Texto de Luísa Jorge
Alice Chirindza, de 34 anos de idade, natural de Manhiça, província de Maputo, teve um parto prematuro há sensivelmente um mês. O bebé nasceu com mil gramas. Estava com sete meses de gestação, quando certa manhã não conseguiu sair da cama devido a intensas dores de ventre. O que ela não sabia era que a gestação chegava ao fim, prematuramente.
Esta é uma das experiências que domingo traz, como forma de chamar atenção para um problema que ocorre com alguma frequência, conforme alertam especialistas de saúde materno-infantil: a antecipação do serviço de parto.
O caso de Alice, que vive com a mãe e sua cunhada, ocorreu pelo desconhecimento dos sinais de perigo. Conforme contou, antes do parto prematuro sentiu dores que a levaram a ficar em casa por aproximadamente sete dias. Nesse período deixou de lado o trabalho da machamba, de produção de carvão e outros afazeres domésticos, que garantem o sustento da família. E, no quinto dia da semana, “as dores intensificaram-se, fui ao hospital e dei à luz”, contou a jovem.
Alice confessou algum desmazelo com a sua saúde geracional. “Não sabia que fazer trabalhos muito pesados podia prejudicar o bebé.
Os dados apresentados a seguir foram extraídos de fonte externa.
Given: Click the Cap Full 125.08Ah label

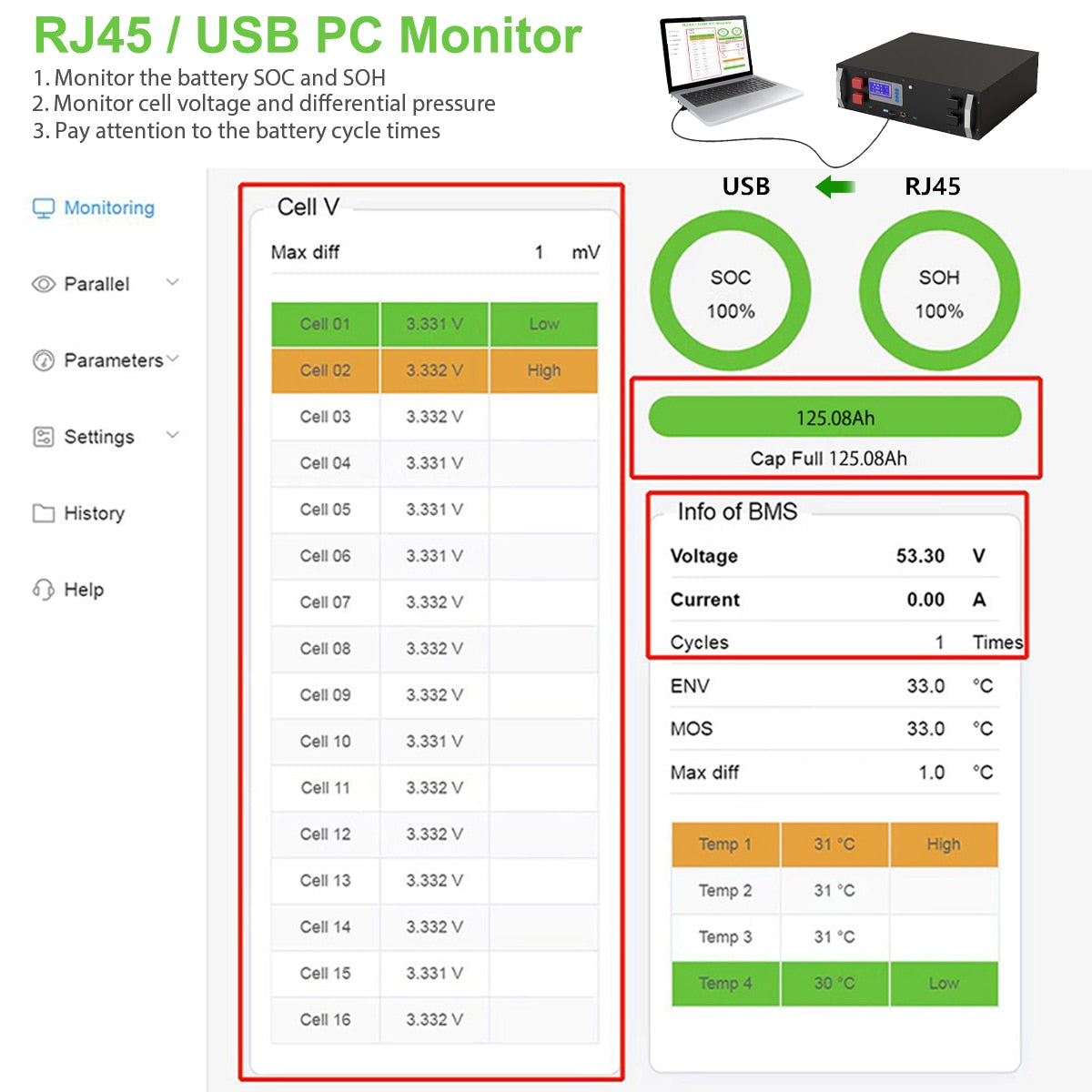Looking at the screenshot, I should 831,459.
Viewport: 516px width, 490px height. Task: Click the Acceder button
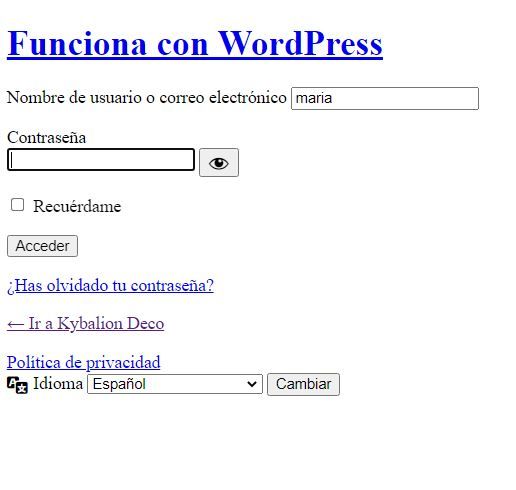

Nas consultas de controlo da gravidez não tive essa informação”, garantiu.
Outra experiência colhida pelo domingo foi relatada por Marta Macamo, de 17 anos. Segundo ela, o trabalho pesado também foi um dos factores que contribuiu para a antecipação do serviço de parto do seu primeiro filho.
“No dia anterior ao parto, estava sozinha em casa. Um dia houve falta de água, por isso tive de ir buscá-la na vizinhança. Carreguei três garrafões de 15 litros para conseguir realizar as tarefas domésticas”, disse Marta.